S.U.P.E.R. OVVERO, IL MUTUALISMO DAL BASSO

Quanta solidarietà concreta e cura ci può essere nei movimenti sociali contemporanei? Quanto mutualismo nei collettivi di base e nei circoli ricreativi? Più di una risposta arrivano dalla straordinaria esperienza del Progetto S.U.P.E.R. (Supporto Popolare Unitario e Resiliente) attivato a Bergamo nei giorni più duri della pandemia sua iniziativa del Circolo Maite, e con il supporto di Ink Club, Barrio, Club Ricreativo di Pignolo, UpperLab, Csa Pacì Paciana, Arci Bergamo, La Popolare Ciclistica e il sostegno del Comune di Bergamo. Oltre 200 volontari e volontarie hanno dato vita ad una rete di solidarietà nei confronti di persone in condizione di fragilità. In un bel libro di qualche anno fa, Contro il niente: ABC dell’impegno, il filosofo Miguel Benasayag, metteva in luce il disincanto e la rassegnazione di molta cultura contemporanea, nonché le degenerazioni di un individualismo tanto edonista quanto nichilista. L’esperienza di S.U.P.E.R. fa leva sull’iniziativa sorgiva, dal basso, spontanea ma anche organizzata, capace di catalizzare e finalizzare energie e motivazioni su grandi obiettivi comuni. Una recente intervista ad alcuni dei protagonisti restituisce numerosi motivi d’interesse e apre svariati squarci di riflessione: un impegno che da senso esistenziale ad un periodo disorientante, misurarsi intensamente con la paura e la solitudine, una riscoperta meticolosa del territorio urbano (una città fatta di vicoli, condomini, cortili), la percezione della forza insita nella comunanza di luogo, la riconnessione della dimensione pubblica con la dimensione privata, il ruolo generativo dell’arte, della musica, della cultura.

GARANTIRE PROSSIMITA’

Tutti abbiamo sperimentato, con l’esperienza del confinamento a casa – e, in altro modo, anche adesso -, la diminuzione di occasioni di relazione.

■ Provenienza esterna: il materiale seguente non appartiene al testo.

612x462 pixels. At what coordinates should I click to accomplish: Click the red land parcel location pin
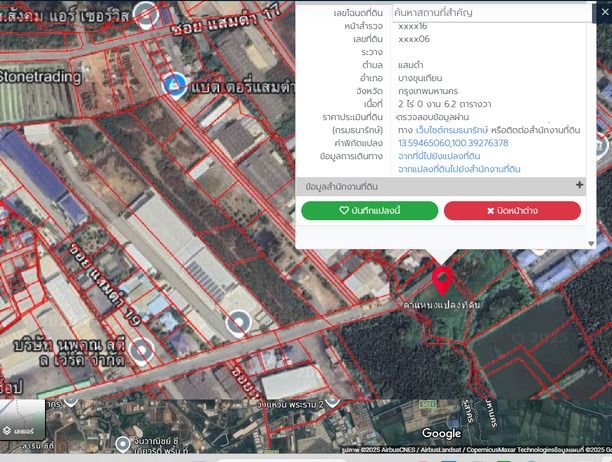point(441,277)
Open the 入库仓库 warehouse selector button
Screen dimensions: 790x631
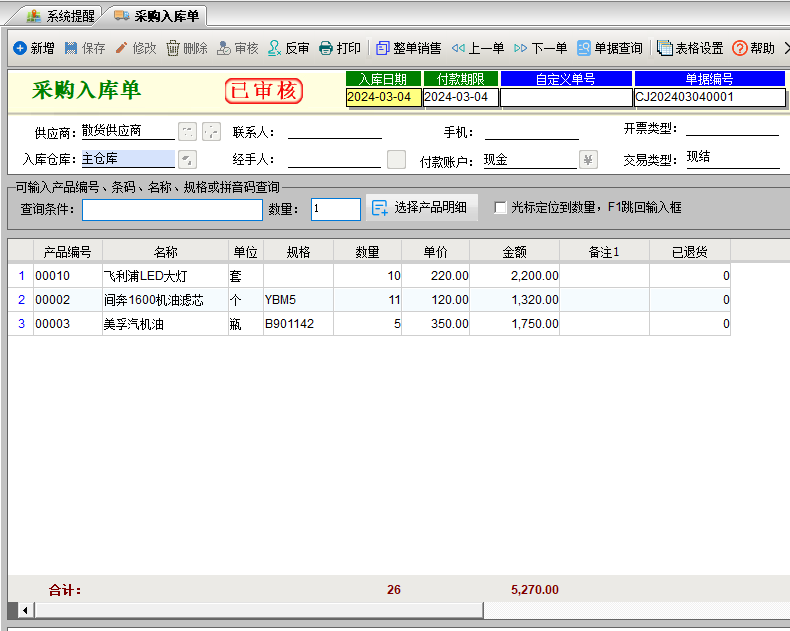[187, 160]
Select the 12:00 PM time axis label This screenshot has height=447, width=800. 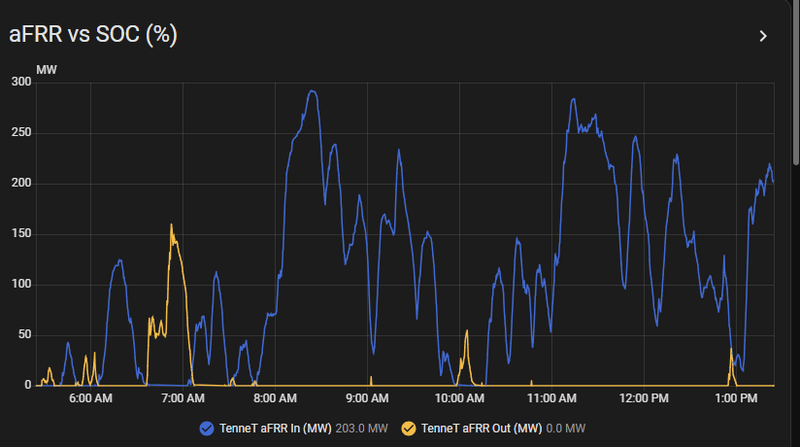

Alcune persone, che si trovano in condizioni di maggiore vulnerabilità sociale (a causa di problemi di tipo economico o perché appartenenti a categorie più fragili, come migranti, anziani o disabili) e che quindi necessitano di un maggior sostegno, hanno visto in molti casi aggravarsi la loro condizione di emarginazione, anche in relazione al venir meno o alla forte contrazione dei sostegni prima offerti dal sistema di welfare sociale. Il progetto “Tenere il Filo” realizzato dalla @spazioapertopovo – Kaleidoscopio Società Cooperativa Sociale di Trento nasce dal desiderio di poter dare un sostegno agli abitanti delle case popolari dei Comuni di Trento, Rovereto e Riva del Garda al fine di arginare potenziali situazioni di grave esclusione e isolamento sociale, abitativo e sanitario durante l’emergenza Covid-19. Gli operatori della cooperativa hanno garantito una reperibilità telefonica costante nei confronti di chi ne facesse richiesta, fornendo ascolto, accoglienza, prossimità e presenza – anche a distanza -, consulenze e consigli pratici su come orientarsi per l’esercizio dei diritti ed i servizi sul territorio della Provincia, in aggiunta a un supporto di tipo burocratico e linguistico, per gli stranieri, nella compilazione di documenti. Attività semplici, ma non per questo scontate, la cui importanza deriva dalla capacità di garantire una, se pur parziale, quotidianità anche durante la sua innaturale interruzione.